*** Opening Available data ***

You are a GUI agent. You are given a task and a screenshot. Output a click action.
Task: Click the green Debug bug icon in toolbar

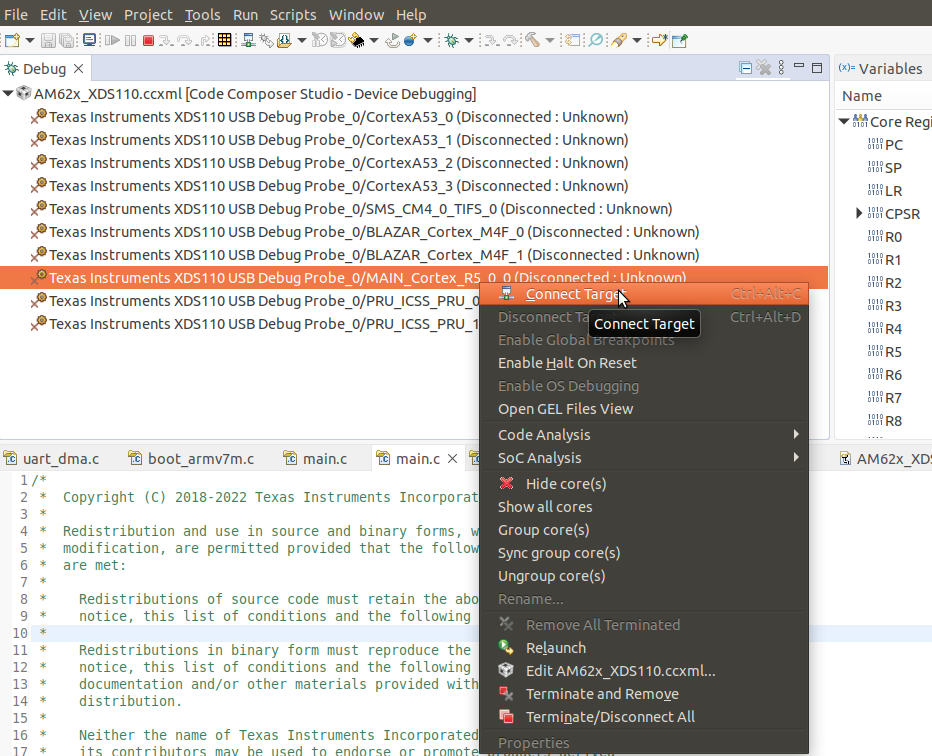coord(452,41)
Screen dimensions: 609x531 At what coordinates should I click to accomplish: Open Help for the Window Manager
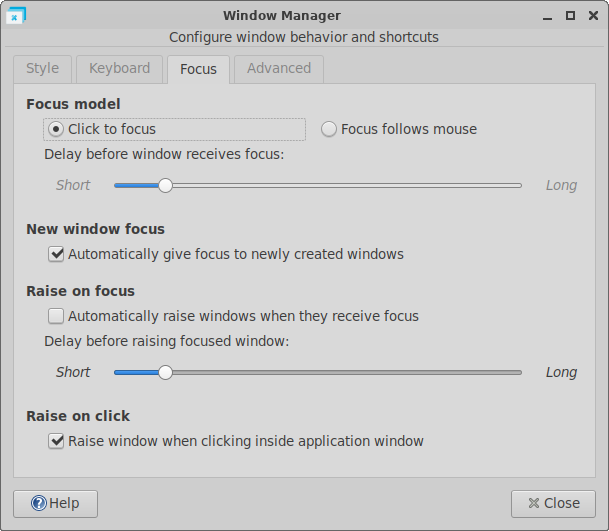pyautogui.click(x=55, y=503)
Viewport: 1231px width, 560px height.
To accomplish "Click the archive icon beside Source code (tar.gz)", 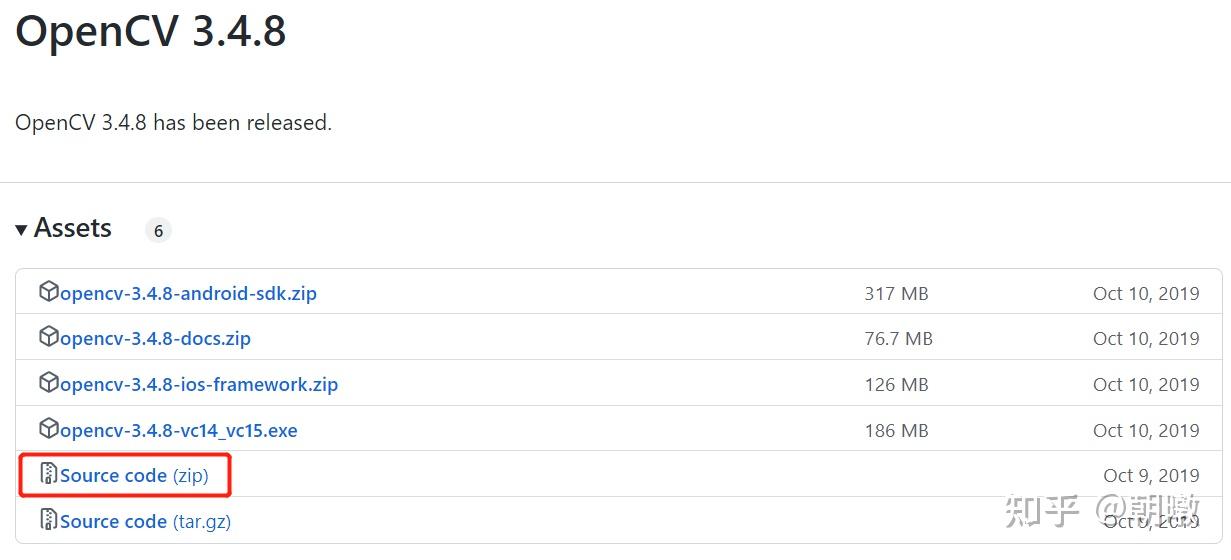I will click(48, 520).

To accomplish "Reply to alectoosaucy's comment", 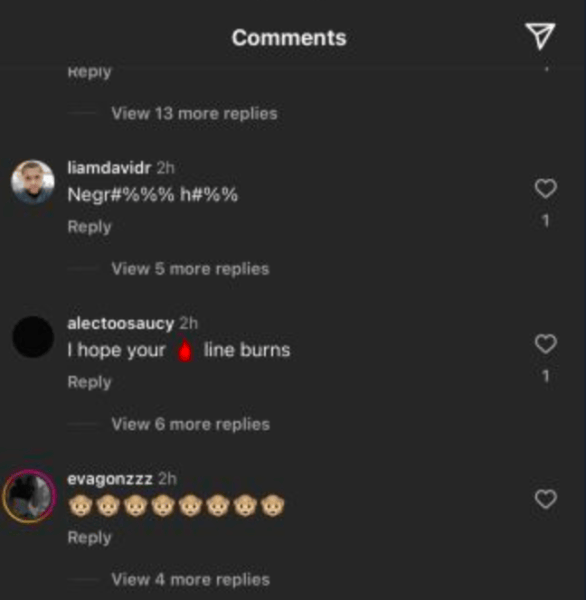I will (x=89, y=382).
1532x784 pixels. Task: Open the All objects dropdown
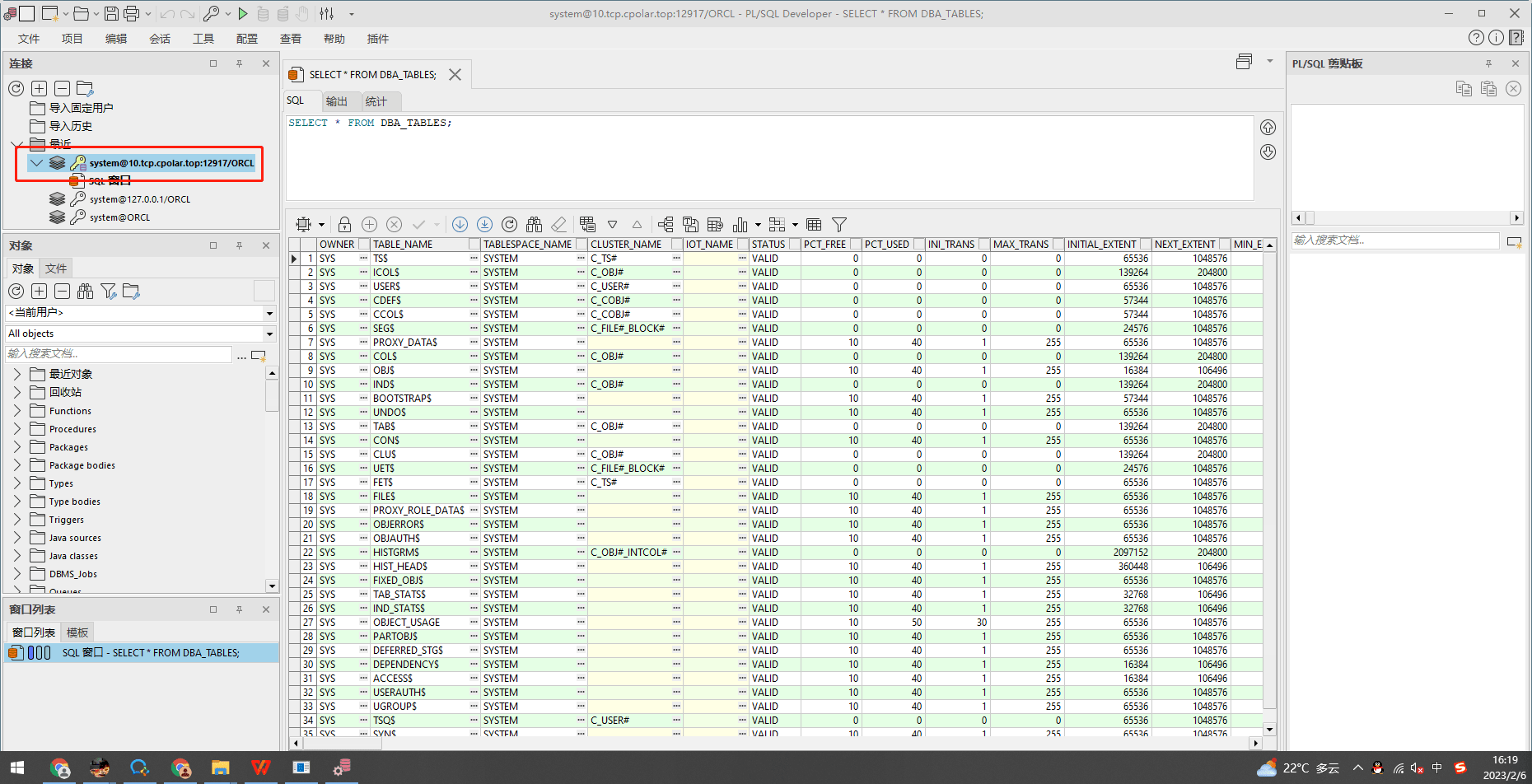(x=269, y=334)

*** Closing Available data ***

● **Try it**
Using the listing above, repeat word for word each line from the one with "Task: Click the" down to the one with "Viewport: 1231px width, 560px height.", both included. Omit all pictures.

● **Task output**
Task: Click the green Debug bug icon in toolbar

coord(452,41)
Screen dimensions: 609x531 At what coordinates should I click to accomplish: Open Help for the Window Manager
pyautogui.click(x=55, y=503)
Viewport: 1231px width, 560px height.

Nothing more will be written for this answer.